Öncelikle bu yazının tamamen spoiler içerdiğini belirtmek gerekiyor. Filmi izlemediyseniz ve spoiler yemek istemiyorsanız, filmi izledikten sonra tekrar bekleriz.

Into The Spider-Verse Sonrası

Spider-Man, İlk filmin sansasyonel girişinden sonra herkesin aklında aynı soru vardı. Across The Spider-Verse iyi olacak mı? Birçok açıdan bu sorunun cevabı evet. Devam filmlerinin her zaman beklenenin ötesinde performans göstermediğini biliyoruz. Lakin Across The Spider-Verse, kendisini aşmış. Bunu değerlendirmeniz için filmin bir devam niteliğinde değil, bütün bir konuyu anlattığını bilmeniz gerekiyor. İlk film ile giriş yaptıktan sonra Spider-Man olarak Miles Morales’in hatlarını çiziyor. Miles’ın Spider-Man olarak yaşadığı mutluluk ve sıkıntılar diğer tüm Örümcek Adamlar gibi çevresini de etkiliyor. Miles, ailesinin onun geleceğini belirlemeye çalışması ile maskesinin altındaki görevi arasında gidip geliyor.
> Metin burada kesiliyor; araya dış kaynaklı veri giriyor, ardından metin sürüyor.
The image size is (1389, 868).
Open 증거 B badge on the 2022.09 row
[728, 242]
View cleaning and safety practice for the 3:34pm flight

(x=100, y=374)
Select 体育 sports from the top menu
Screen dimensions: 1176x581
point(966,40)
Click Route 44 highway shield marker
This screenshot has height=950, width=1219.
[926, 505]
Kendi seçimlerini kendisi yapmak istemesine rağmen çevresindeki herkesin onun adına fikri olması Miles’ın en büyük problemi olabilir. Film genel olarak Miles’ın bir anomali olması üzerine kurulu gibi gözüküyor. Ben bunun daha derin bir algı yaratmak için kullanıldığına inanıyorum. Miles’ın kendisini bulmak için ve gerçek bir Örümcek Adam’a bürünebilmesi için çıktığı bir yolculuk gibiydi.

  • Spider-Verse!

Gwen Stacy

“Evrenler ayrıldıktan sonra ne oldu?” sorusuna yer bile bırakmadan film daha girşinde bunu cevaplıyor. Gwen, bir Spider-Woman olarak en az Miles kadar yalnızlık çekiyor. Babası bir komiser olarak Gwen’i tehdit olarak görüyor. Çünkü onun Peter Parker’ın yani Gwen’in en iyi arkadaşını öldüren kişi olarak görüyor. Bu olaylar sırasında görüyoruz ki Spider-Woman için işler her zaman güllük gülistanlık ilerlemiyor. Herkes, Spider-(Wo)man kimliğini kabul edemeyebiliyor. Bu sahneler bizi Miles’ın Spider-Man’lerin toplandığı hisar sahnesi için hazırlıyor. Miles, kendisini evrenler arasında en iyi anlayabilecek kocaman bir ekip tarafından reddediliyor. Peter B. Parker, Gwen Stacy hatta Penny Parker bile Miles’ın bir “hata” olduğunun farkında gibi gözüküyor. Bu büyük sahneye bizi hazırlayan domino taşının Gwen ile başladığını düşünüyorum.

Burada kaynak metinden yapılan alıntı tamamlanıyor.